かつては「箸を持つ手のほう」などという表現もあったようですが、それでは左利きの人には誤った説明になります。現在では「この辞典の偶数ページのある側」とか「アナログ時計の1時から5時までのほう」など、工夫を凝らした表現が増えています。語釈で他の辞書との違いを出そうと努力しているのですね。
どの辞書にも共通する最大の難点があります。それは「読めない言葉は引けない」ということです。

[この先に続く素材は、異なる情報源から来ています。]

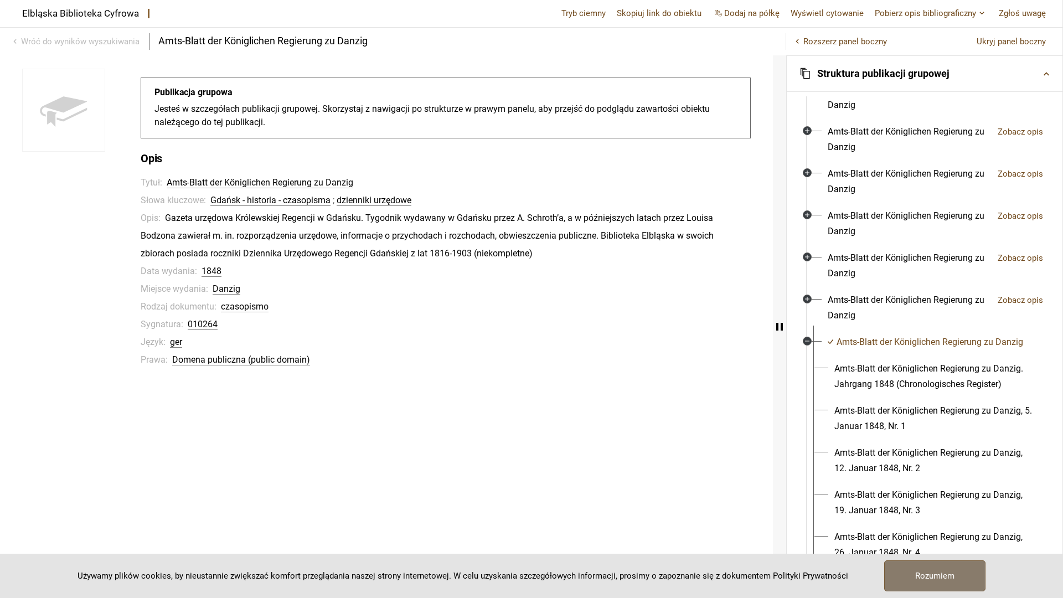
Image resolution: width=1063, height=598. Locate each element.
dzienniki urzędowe (374, 200)
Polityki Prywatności (810, 576)
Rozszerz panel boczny (845, 42)
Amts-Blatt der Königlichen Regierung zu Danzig (260, 182)
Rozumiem (934, 576)
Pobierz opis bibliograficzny (925, 13)
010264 (203, 324)
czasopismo (245, 306)
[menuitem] (908, 97)
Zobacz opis (1020, 132)
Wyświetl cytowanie (827, 13)
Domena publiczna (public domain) (241, 359)
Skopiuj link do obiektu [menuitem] (659, 13)
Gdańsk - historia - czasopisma (270, 200)
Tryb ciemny (583, 13)
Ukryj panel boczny (1011, 42)
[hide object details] (779, 326)
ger (176, 342)
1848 (211, 271)
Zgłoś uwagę (1022, 13)
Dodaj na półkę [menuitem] (752, 13)
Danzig (226, 288)
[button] (924, 73)
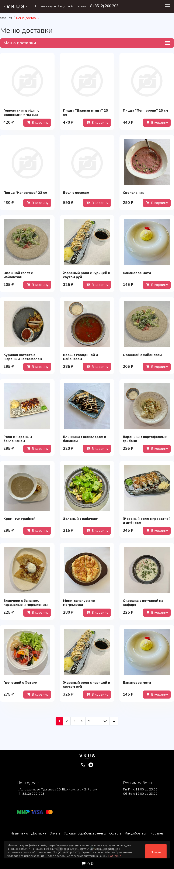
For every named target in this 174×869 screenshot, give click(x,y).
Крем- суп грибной (19, 518)
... (96, 721)
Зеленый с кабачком (80, 518)
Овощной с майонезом (142, 355)
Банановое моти (137, 273)
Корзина (157, 833)
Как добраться (136, 833)
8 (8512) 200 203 (104, 6)
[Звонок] (83, 765)
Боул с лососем (76, 192)
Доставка (38, 833)
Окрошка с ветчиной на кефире (143, 602)
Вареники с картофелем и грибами (145, 438)
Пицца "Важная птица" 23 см (85, 112)
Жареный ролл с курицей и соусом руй (86, 275)
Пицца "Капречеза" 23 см (25, 192)
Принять (156, 852)
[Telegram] (91, 765)
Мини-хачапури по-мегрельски (79, 602)
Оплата (54, 833)
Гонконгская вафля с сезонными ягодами (21, 112)
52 (105, 721)
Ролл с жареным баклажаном (17, 438)
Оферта (115, 833)
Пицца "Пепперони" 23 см (145, 110)
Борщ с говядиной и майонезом (80, 357)
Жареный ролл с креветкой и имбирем (147, 520)
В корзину (39, 122)
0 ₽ (90, 864)
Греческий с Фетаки (20, 682)
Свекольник (133, 192)
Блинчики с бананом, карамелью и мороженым (25, 602)
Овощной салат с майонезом (18, 275)
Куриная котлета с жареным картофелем (22, 357)
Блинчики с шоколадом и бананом (84, 438)
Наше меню (19, 833)
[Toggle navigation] (167, 6)
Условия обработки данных (85, 833)
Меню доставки (19, 43)
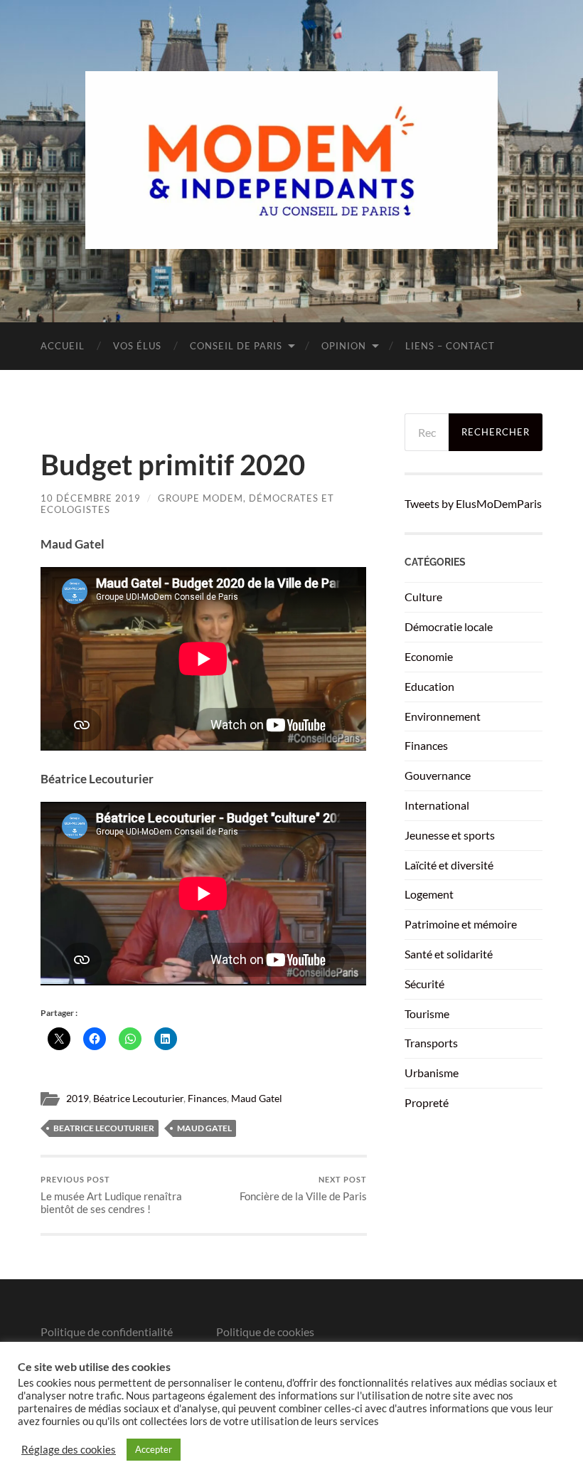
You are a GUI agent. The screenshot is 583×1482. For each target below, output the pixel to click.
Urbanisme (432, 1072)
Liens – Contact (450, 345)
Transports (431, 1042)
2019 (77, 1098)
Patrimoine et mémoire (461, 924)
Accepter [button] (153, 1449)
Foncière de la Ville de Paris (303, 1188)
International (437, 805)
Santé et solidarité (449, 953)
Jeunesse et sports (450, 835)
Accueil (63, 345)
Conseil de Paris (236, 345)
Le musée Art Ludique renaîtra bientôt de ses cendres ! (111, 1195)
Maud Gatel (256, 1098)
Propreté (427, 1102)
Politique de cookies (265, 1331)
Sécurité (424, 983)
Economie (429, 656)
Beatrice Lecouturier (103, 1128)
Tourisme (427, 1013)
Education (429, 686)
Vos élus (137, 345)
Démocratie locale (449, 626)
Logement (429, 894)
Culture (423, 596)
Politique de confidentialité (107, 1331)
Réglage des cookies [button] (68, 1450)
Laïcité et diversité (449, 865)
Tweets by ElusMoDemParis (473, 503)
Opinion (343, 345)
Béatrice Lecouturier (138, 1098)
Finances (207, 1098)
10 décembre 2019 (91, 498)
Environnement (443, 716)
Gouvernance (438, 775)
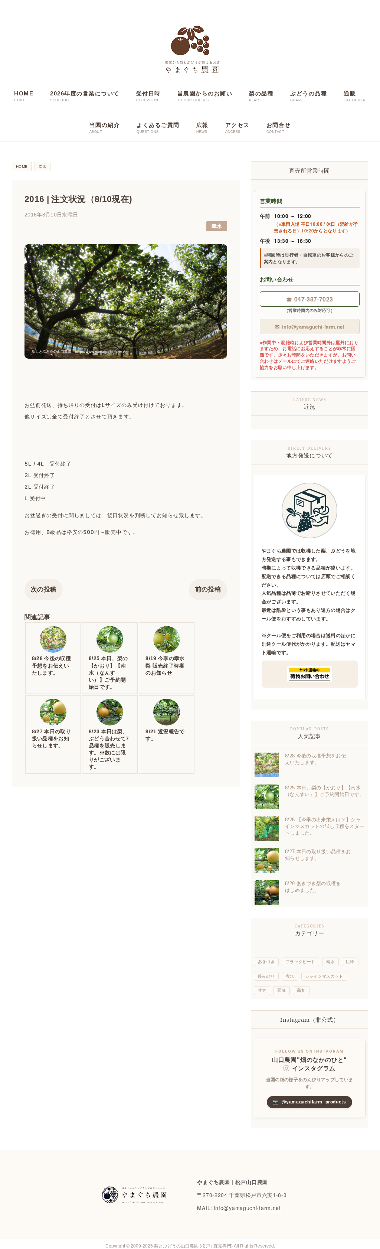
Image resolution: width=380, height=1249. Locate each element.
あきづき (266, 961)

あるとき、読者から編集部に「辞書に『雰囲気』が載っていない」という電話がありました。そんなはずはないので、そうお答えしようとしたら「あっ、ありました」と電話が切れたのです。その方は「ふいんき」で辞書を引こうとしていたのだと思います。
辞書を引くとき同じような経験をした方は多いのではないでしょうか。「一段落」を「ひとだんらく」で引く、「寂しい」を「さみしい」で引く、「舌鼓」を「したづつみ」で引く―。漢数字の読み、清音か濁音かなど、読み方に悩む言葉は数多くあります。デジタル辞書であれば漢字を打ち込めばその項目に行き着くので、使い勝手はよくなります。ただ「間違えて引くことで正しい読みを覚える」ということができなくなるため、結局正しい読みが身に付かないままで終わるおそれはあると思います。
紙の辞書であれデジタル辞書であれ一番困るのは、どう読むのか見当もつかない難読語でしょう。
そこで私は、2006年に『ウソ読みで引ける難読語辞典』という辞書を作ってみました。間違った読み方を想定した「ウソ読み索引」で、目指す言葉の正しい読み方がすぐにわかる辞典です。
見出しの「ウソ読み」の収集はそれほど大変ではありませんでした。東京と関西の5大学の先生にお願いしてゼミの学生数十人に協力してもらい、難読語の読みを書いてもらいました。見出しにする読み間違いがふんだんに集まりました(笑)。
読み間違いを約3000語集めて、その語の意味や使い方、語源などをまとめたのですが、これはなかなか評判のよい辞書になりました。